01

211 30 4
                                    

Dering ponselku menyala melantunkan sebuah melodi pertanda seseorang menghubungi. Terlihat sebuah nama tertera pada layar, aku menghela nafas lelah karena dia menghubungiku lagi.

Aku menutup sebuah novel yang kubaca tadi dengan kasar. Ahh seperti biasanya aku akan menjalani hari-hari yang membosankan agar bisa menjadi anak yang sempurna.

"Apa?"

Hahh seharusnya aku memilih tidak mengangkat panggilan ini, sudah pasti dia akan menekan dan terus mendorongku pada jurang kesengsaraan.

"Baiklah, aku mengerti."

Yahh pada akhirnya akan tiba waktu dimana aku harus kembali ke sana.

Jadi persiapkan dirimu sebaik mungkin  Park Jiyeon, pastikan menghilangnya dirimu selama tiga tahun adalah sebuah perkembangan untuk dia dan mereka.

"Ohh Jiyeon! What are you doing here? Kita bisa telat jika kau masih santai begitu."

Setidaknya aku masih memiliki satu orang teman, ya itu lebih baik dari pada sendirian di negara orang.

"Kang Daniel? Kenapa kau bisa berada di kamarku? What are you doing here? Seharusnya aku yang bertanya pertanyaan itu."

"Ayolah Ji aku berbaik hati untuk menjemput mu, tapi kau malah tidak perduli akan keberadaan ku."

Baiklah sepertinya aku harus bilang jika disetiap hariku selama tiga tahun terakhir di hiasi dan di isi oleh manusia bernama Kang Daniel.
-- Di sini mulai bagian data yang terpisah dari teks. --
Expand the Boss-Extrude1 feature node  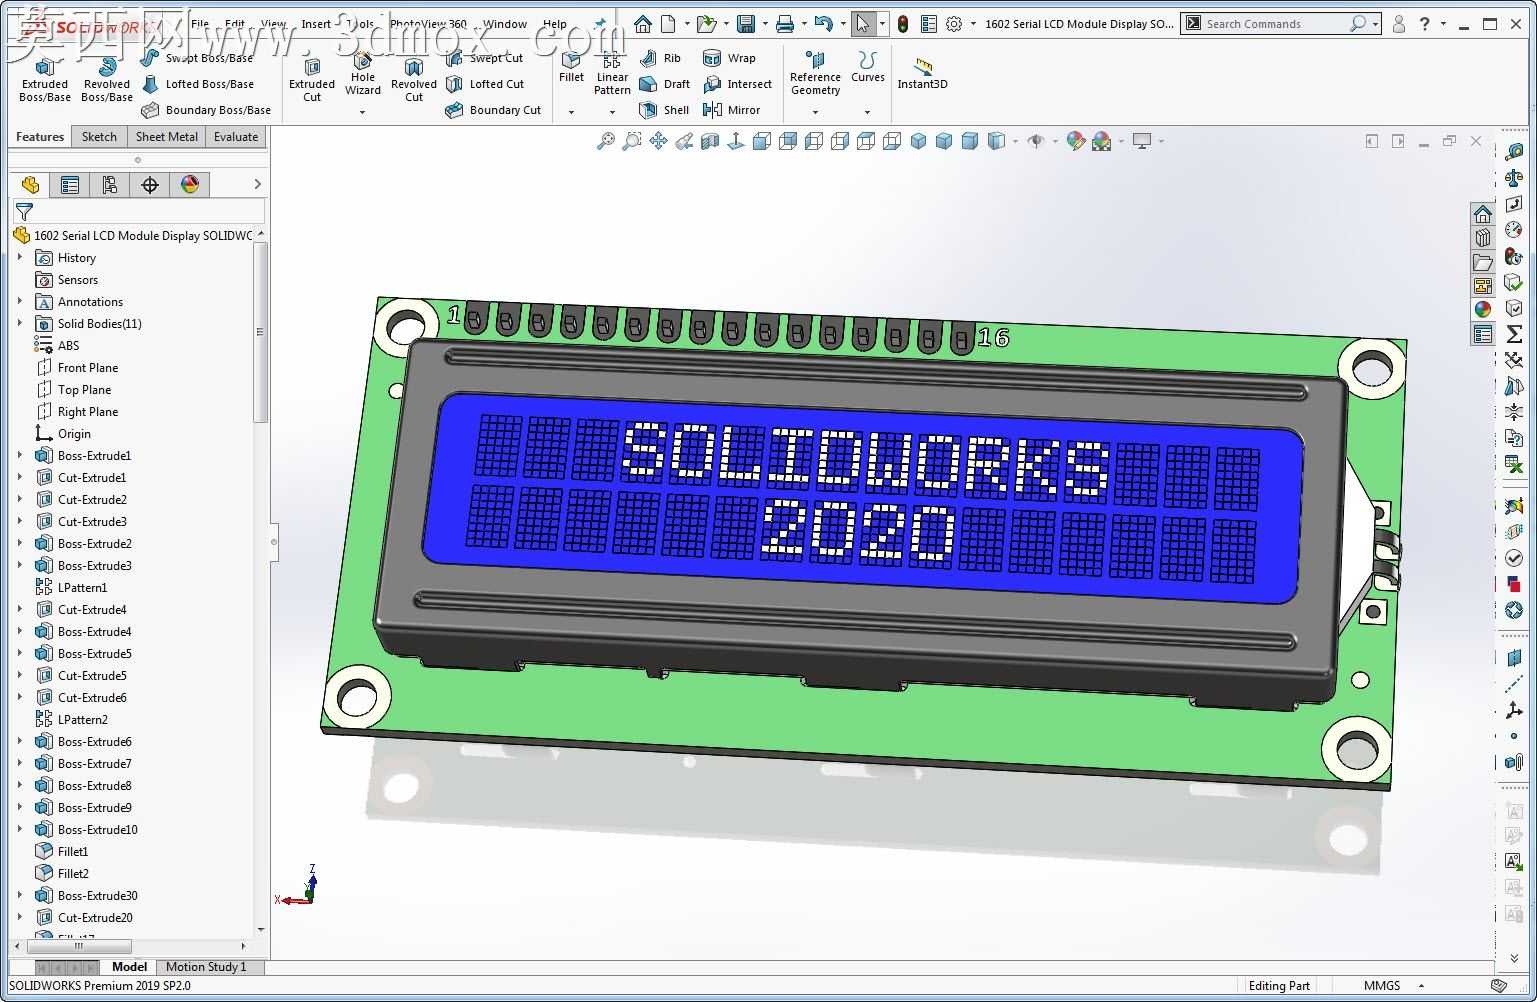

Singkatnya pertemuan pertama kami berdua cukup mengesalkan bagiku, Dia—Kang Daniel dan aku sama-sama telat pada hari pertama kelas sebagai mahasisiwi baru di Stanford University. Ahh bisa dibayangkan bagaimana rasanya bukan? Niatnya aku tidak ingin mempunyai teman atau seseorang yang mengganggap aku sebagai teman,

Yang namanya teman—mereka akan sangat merepotkan nanti, tapi berbeda dengan Kang Daniel. Dia—Daniel kami setelah mendapat hukuman anak itu selalu mengikuti kemana pun aku pergi dengan alasan.

"Kita di takdirkan untuk berteman karena kita telat, ahh dan kita sama-sama berdarah Korea! Bukankah itu sebuah takdir persahabatan bagi kita bedua!"
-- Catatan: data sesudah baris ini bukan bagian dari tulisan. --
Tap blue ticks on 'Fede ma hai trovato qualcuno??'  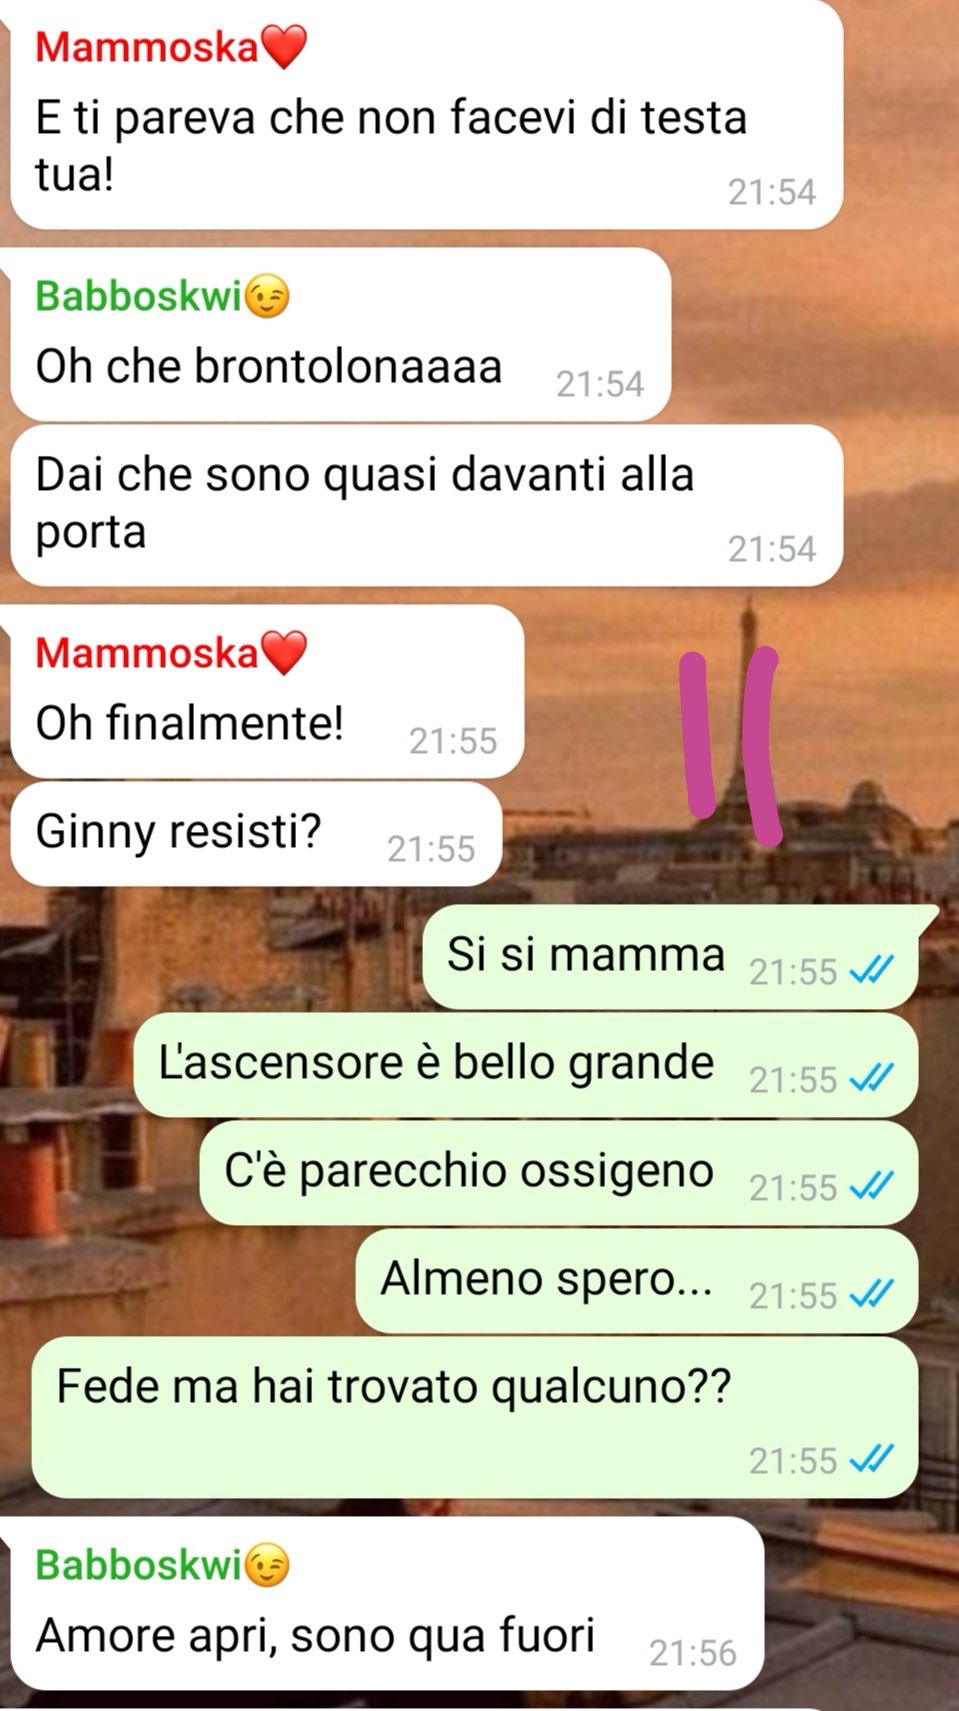[x=871, y=1459]
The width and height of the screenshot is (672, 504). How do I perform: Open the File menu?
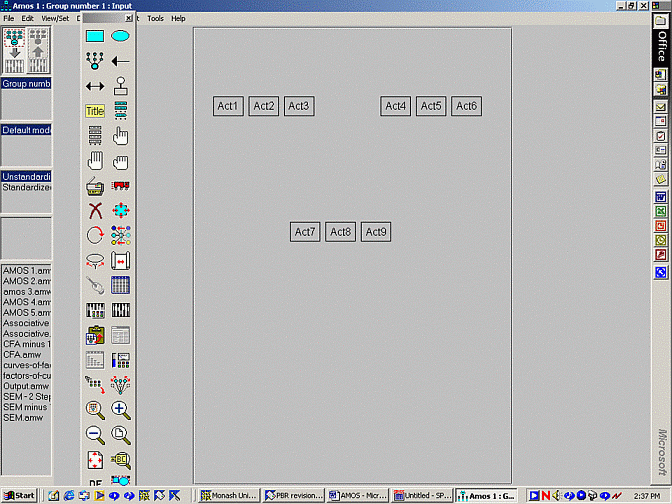(9, 18)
Alasan klasik! Berdarah korea? Ada banyak orang korea di sini, Satu minggu pertama aku terus menolak kehadiran Daniel, semakin aku mencoba menghindar semakin ada cara anak itu mendatangiku. Pada akhirnya aku menyerah dan berakhir seperti sekarang, kami berdua ahh tidak! Aku rasa hanya Daniel yang selalu bersama aku.

Banyak orang-orang bilang jika kami berpacaran, tapi Daniel yang selalu membantah sambil tertawa. Dia bilang.

"Tidak mungkin Park Jiyeon bukanlah tipe ideal harapanku."

Benar, kejujuran Daniel dapat di percaya. Mungkin?

"Jiyeon apakah kau sudah memikirkan tawaran Prof. Archer?"

"Tidak. Aku tidak berminat dalam seni musik"

"Serius? Kau sangat berbakat dalam permainan Biola, kenapa tidak mencoba ikut ekstrakurikuler seni musik?"

"Bermain alat musik tidak bisa membuat aku lepas dari dia."

"Jadi jika kau terus belajar hingga sekarat dia akan membebaskan kau begitu?! Dasar gila!"

"Sudalah kelas kita akan di mulai ayo berangkat."

Aku tau Daniel saat ini kesal kepada keputusan yang ku buat, tapi memang itu adalah kebenaran nya, aku tidak akan pernah diakui jika hanya menjadi seorang Violinist. Tidak! Aku tidak ingin tiga tahunku menjadi sia-sia karena keinginan dan impian bodoh yang bahkan tidak akan pernah di izinkan oleh dia.